Raw data:
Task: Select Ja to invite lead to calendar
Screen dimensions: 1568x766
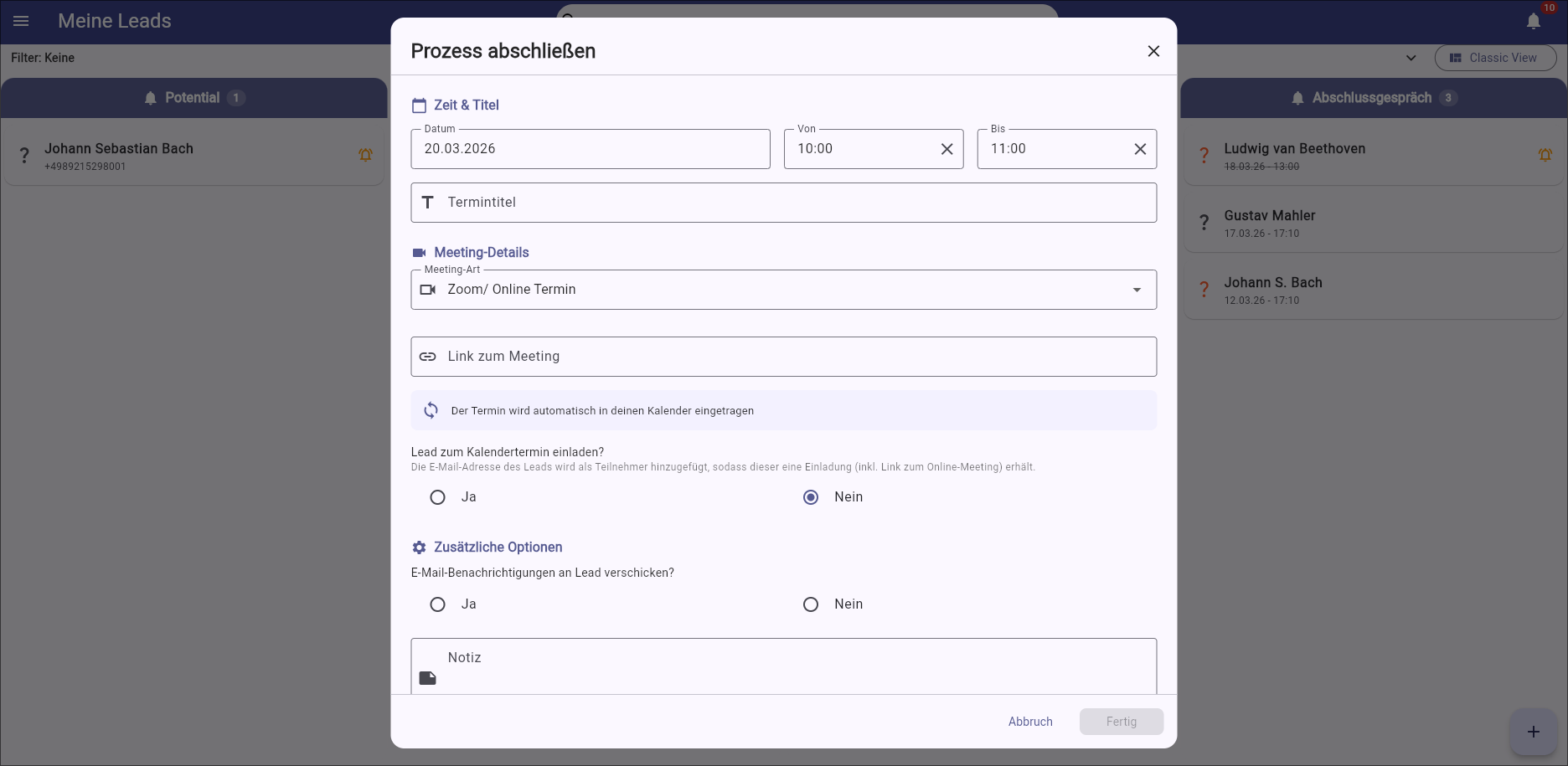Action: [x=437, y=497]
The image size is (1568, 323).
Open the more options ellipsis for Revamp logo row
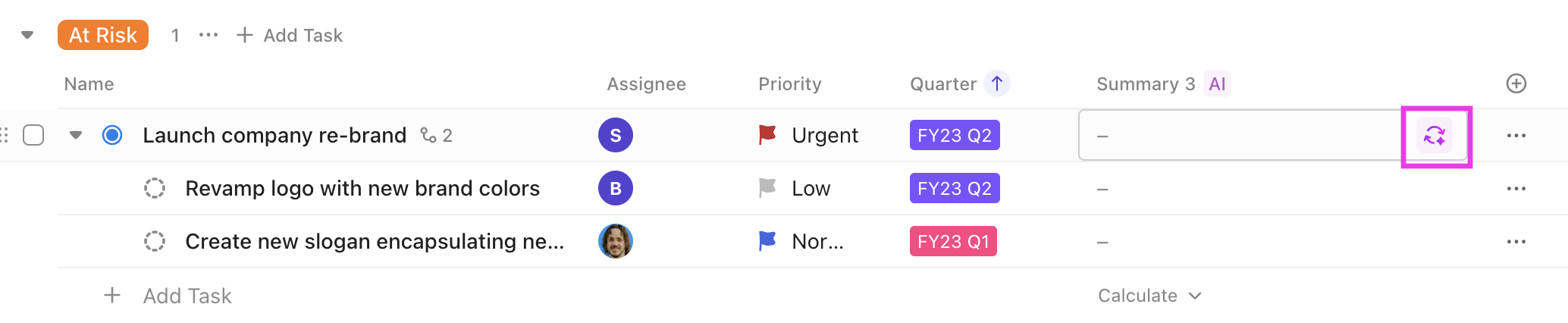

How to complete this task:
Transcribe each entry above character for character, omitting pictures.

Finished exercise:
Task: Select Ja to invite lead to calendar
Screen dimensions: 1568x766
Action: [x=437, y=497]
The image size is (1568, 323).
Open the more options ellipsis for Revamp logo row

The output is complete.